The Final Mile
Chapter Seven: May 2019
The last full month has officially come and gone. It is June 1st; this month, a long-awaited bundle of joy will enter the world and change our lives forever. My excited anticipation has turned to sheer impatience. Though we have waited expectantly for thirty-three and a half weeks, to this point, I’m not sure I can wait even six more days. 40 weeks, come quickly.
Every weekend in May was a productive use of our last free days before becoming parents: we had our last adoption “Yard Sale” fundraiser, met with the neonatologist who will take care of Baby K for the first several days, went on a babymoon weekend away to celebrate my birthday and prioritize our marriage (thanks to the generosity of friends letting us use their beach house completely free for the weekend), visited our new niece in Richmond before adding her cousin to the bunch, completed the nursery decorations, and then ended the month hoping to have a baby within the first 24 hours of June (spoiler alert: that didn’t happen, but he’ll be here soon).
For the entire month of May, two bags sat packed in the foyer of our home awaiting one very important phone call.
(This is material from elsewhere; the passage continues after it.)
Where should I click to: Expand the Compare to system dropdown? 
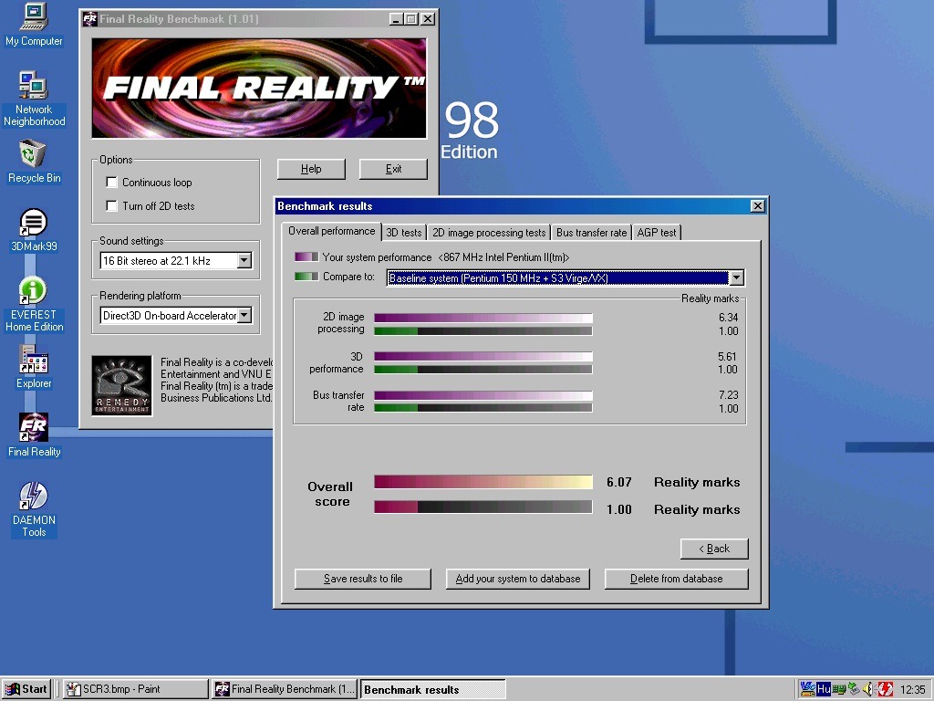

Daily, I checked to see how many flights were headed to Tampa or Orlando from the city where I was working that day. Every day felt like it could be the day we jumped on a flight hoping to make it in time to witness our son’s birth. Every day I went to sleep praying that he would continue to grow stronger and healthier and that he would come at exactly the right time (but hopefully soon). The weeks were long, but the weekends were short.
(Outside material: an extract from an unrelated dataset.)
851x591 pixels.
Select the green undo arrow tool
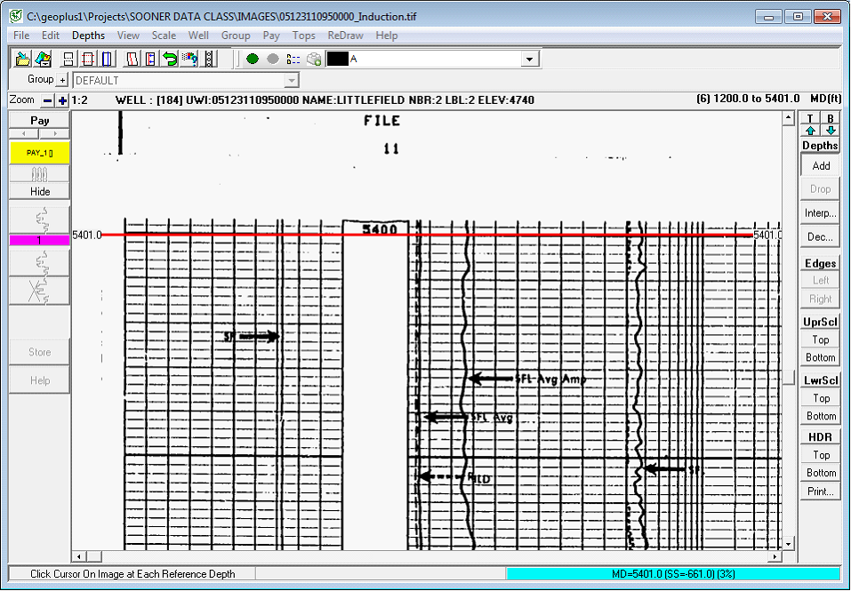pos(169,59)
Oak Island was exactly what my anxious heart needed. I plotted three airports on a map and packed the “go bags”, just in case. Our car looked like we were going on a month-long trip, but in reality, we would return home in three short days. But though they were short, they were perfect. Not a single rain drop fell and the cool breeze blew. The first day I sat on the beach in shorts and a sweatshirt, my favorite combination for a relaxing day of reading, but by the last day the umbrella was a well-desired escape from the beaming sun when we weren’t in the water, floating over the waves. We read four books between the two of us, spent extended time in the Word and praying together over coffee, cooked and ate just the two of us, and dreamt about the future. Our last “quiet” weekend rested and recharged my anxiously anticipant soul.
When we returned, Amazon had delivered the final nursery furniture. With that, we hung the wall décor from the shower the previous month and completed the nursery. I am in love.
On Thursday (May 30th), the day finally arrived when we boarded a plane with the intent of not returning home until we had a baby. Friday, we went to our final monthly ultrasound and were surprised to hear the MTFM provider tell us that baby is ready to make his entrance. We have officially reached 39 weeks gestation and baby is free to come anytime!
To say I am ready is an understatement. To know he could be here any moment makes me so excited I could scream. To know it could still be days, or even weeks, makes me sick. I always thought expectant moms got impatient during the final weeks because of discomfort and pain, I have come to find, regardless of the lack of physical symptoms, waiting patiently is impossible when you know the biggest day of your life is just days away. Or at least, you hope it is.